**Written instruction:**
Convert every line of the items below into a Markdown table with two columns, Row for the row number and Text for the line, and skip blank lines. Omit the pictures.

....

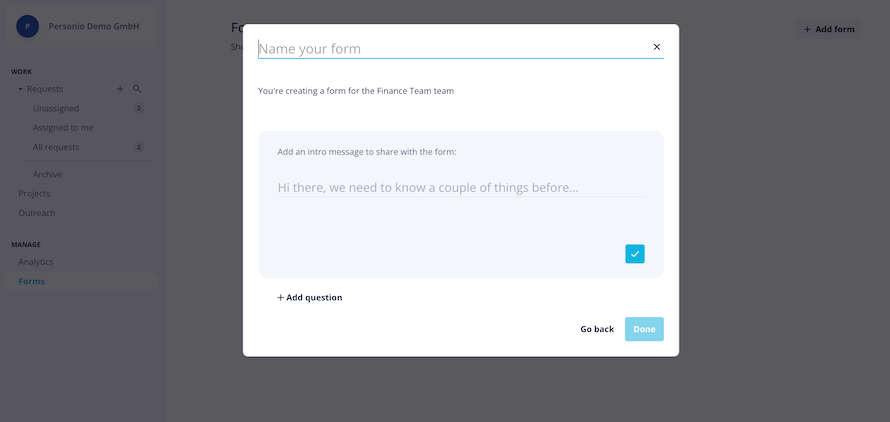Image resolution: width=890 pixels, height=422 pixels.
Task: Close the form dialog with the X icon
Action: click(x=657, y=47)
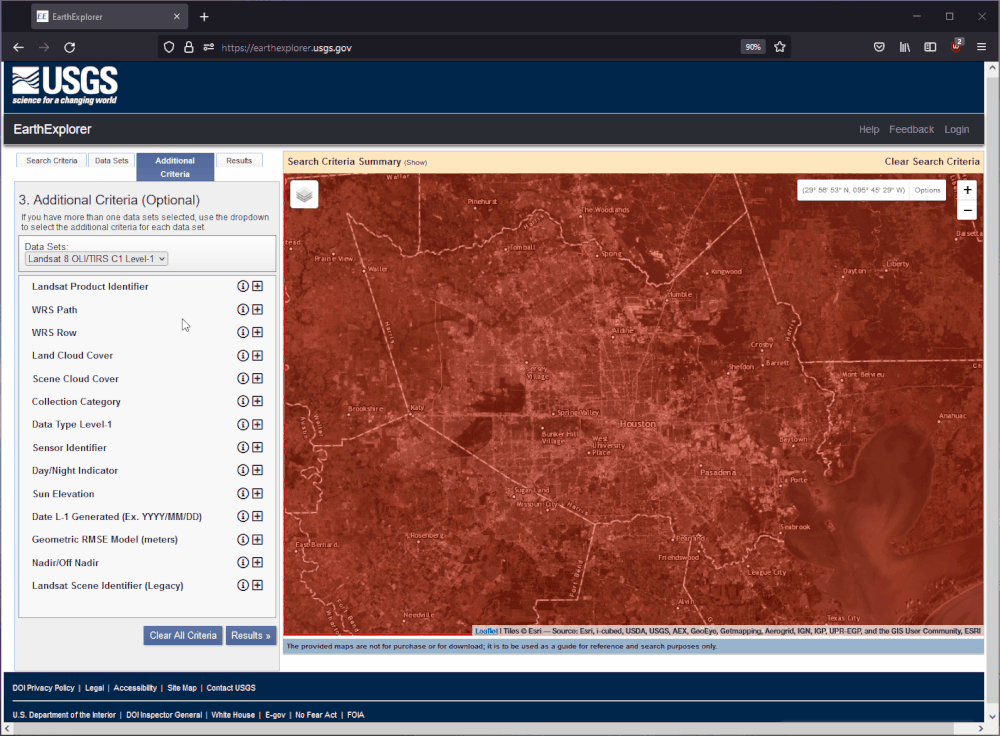Zoom in using the map's plus control
This screenshot has height=736, width=1000.
coord(966,189)
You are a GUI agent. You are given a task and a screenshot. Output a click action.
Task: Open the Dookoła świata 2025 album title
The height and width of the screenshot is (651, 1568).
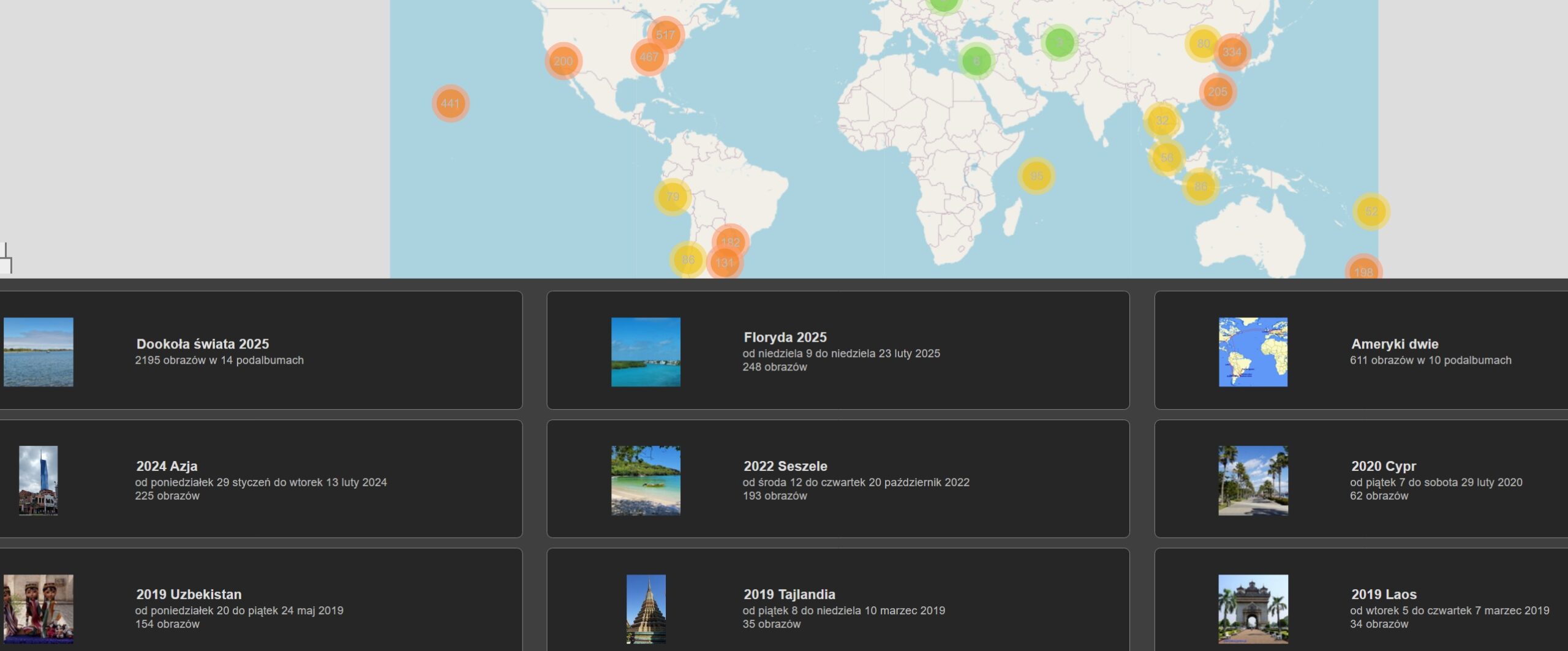click(202, 344)
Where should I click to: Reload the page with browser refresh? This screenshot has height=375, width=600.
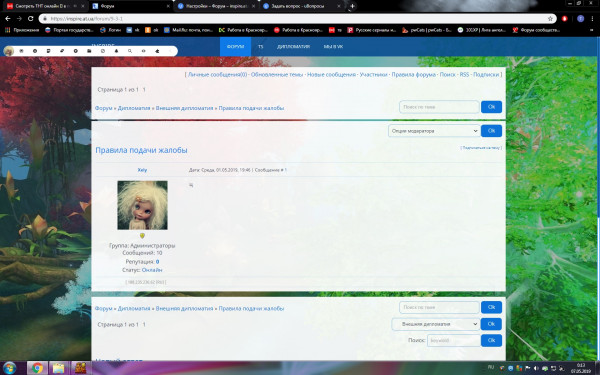pyautogui.click(x=31, y=18)
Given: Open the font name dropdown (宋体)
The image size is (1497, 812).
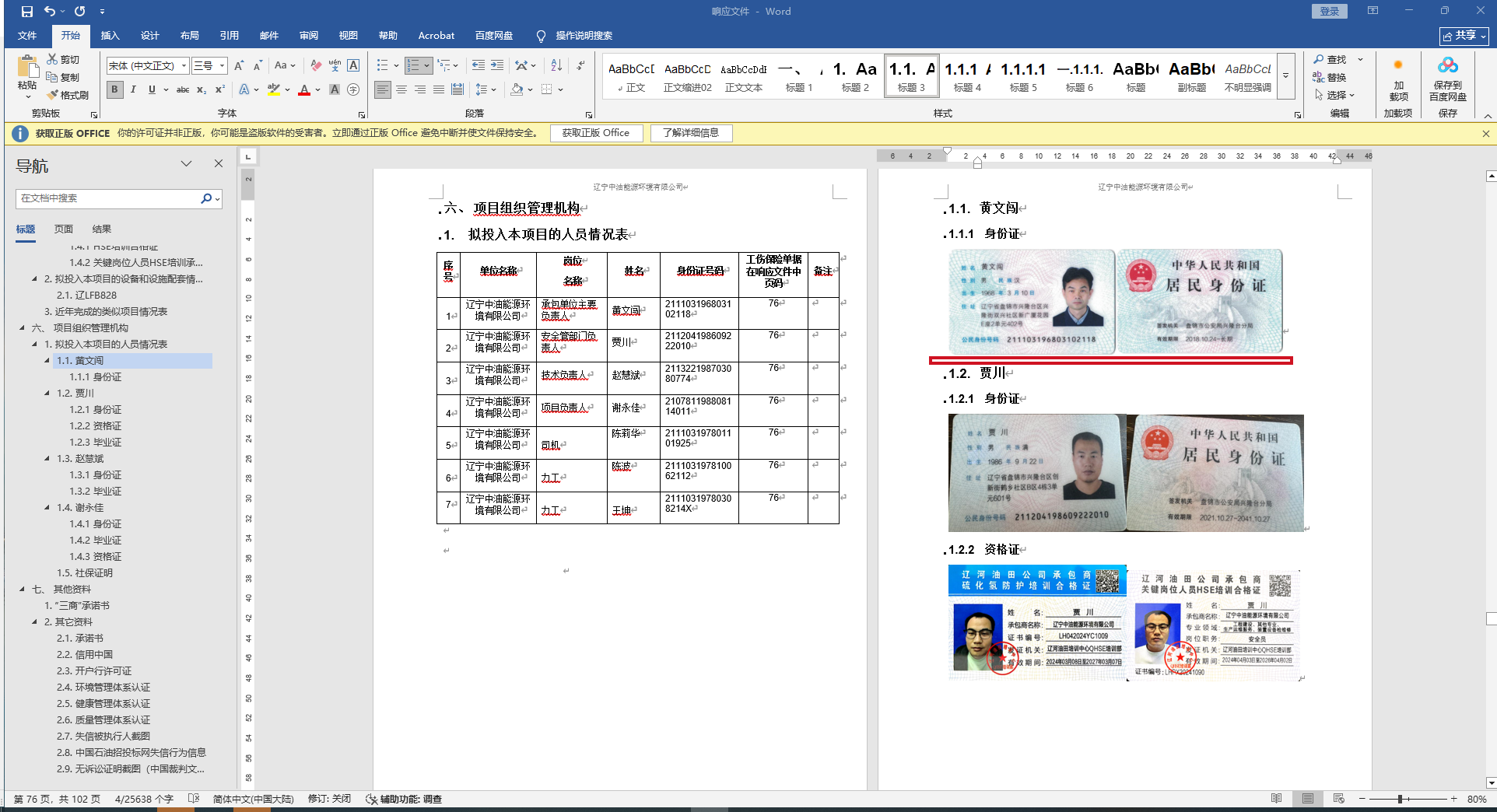Looking at the screenshot, I should tap(184, 66).
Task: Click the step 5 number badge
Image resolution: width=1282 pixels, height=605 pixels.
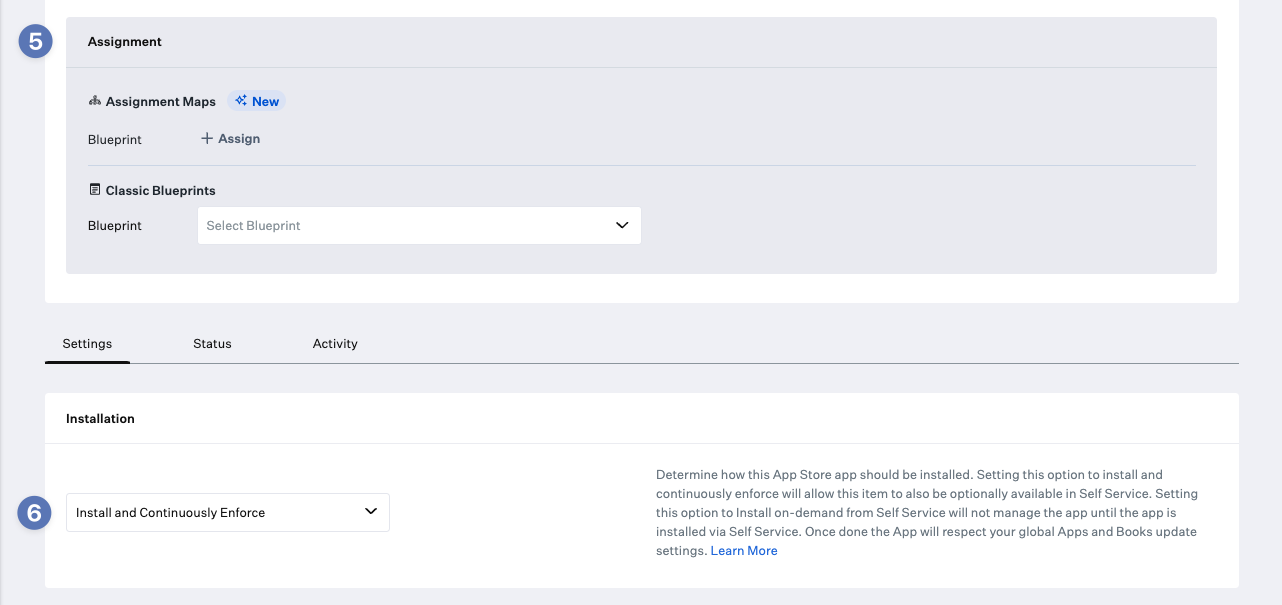Action: click(x=35, y=42)
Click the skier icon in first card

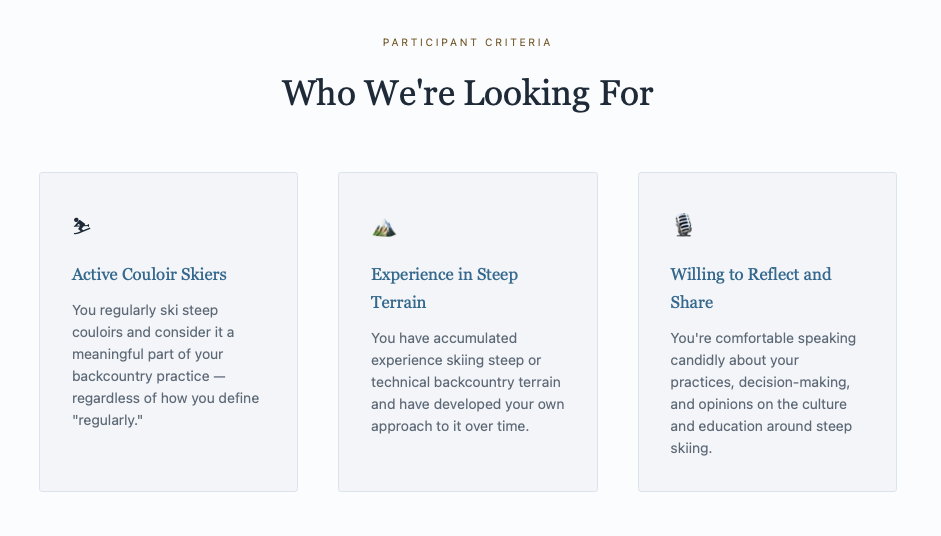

....

**Complete answer:**
| Row | Text |
|---|---|
| 1 | Image resolution: width=890 pixels, height=422 pixels. |
| 2 | Task: Close the form dialog with the X icon |
| 3 | Action: click(x=657, y=47) |
| 4 | Zoom in using the map's plus control |
| 5 | This screenshot has height=736, width=1000. |
| 6 | coord(966,189) |
| 7 | You are a GUI agent. You are given a task and a screenshot. Output a click action. |
| 8 | Task: Open the Dookoła świata 2025 album title |
| 9 | The height and width of the screenshot is (651, 1568). |
| 10 | click(202, 344) |
| 11 | Where should I click to: Reload the page with browser refresh? This screenshot has height=375, width=600. |
| 12 | pyautogui.click(x=31, y=18) |
| 13 | Given: Open the font name dropdown (宋体) |
| 14 | The image size is (1497, 812). |
| 15 | Looking at the screenshot, I should tap(184, 66). |
| 16 | Task: Click the step 5 number badge |
| 17 | Image resolution: width=1282 pixels, height=605 pixels. |
| 18 | Action: click(x=35, y=42) |
| 19 | Click the skier icon in first card |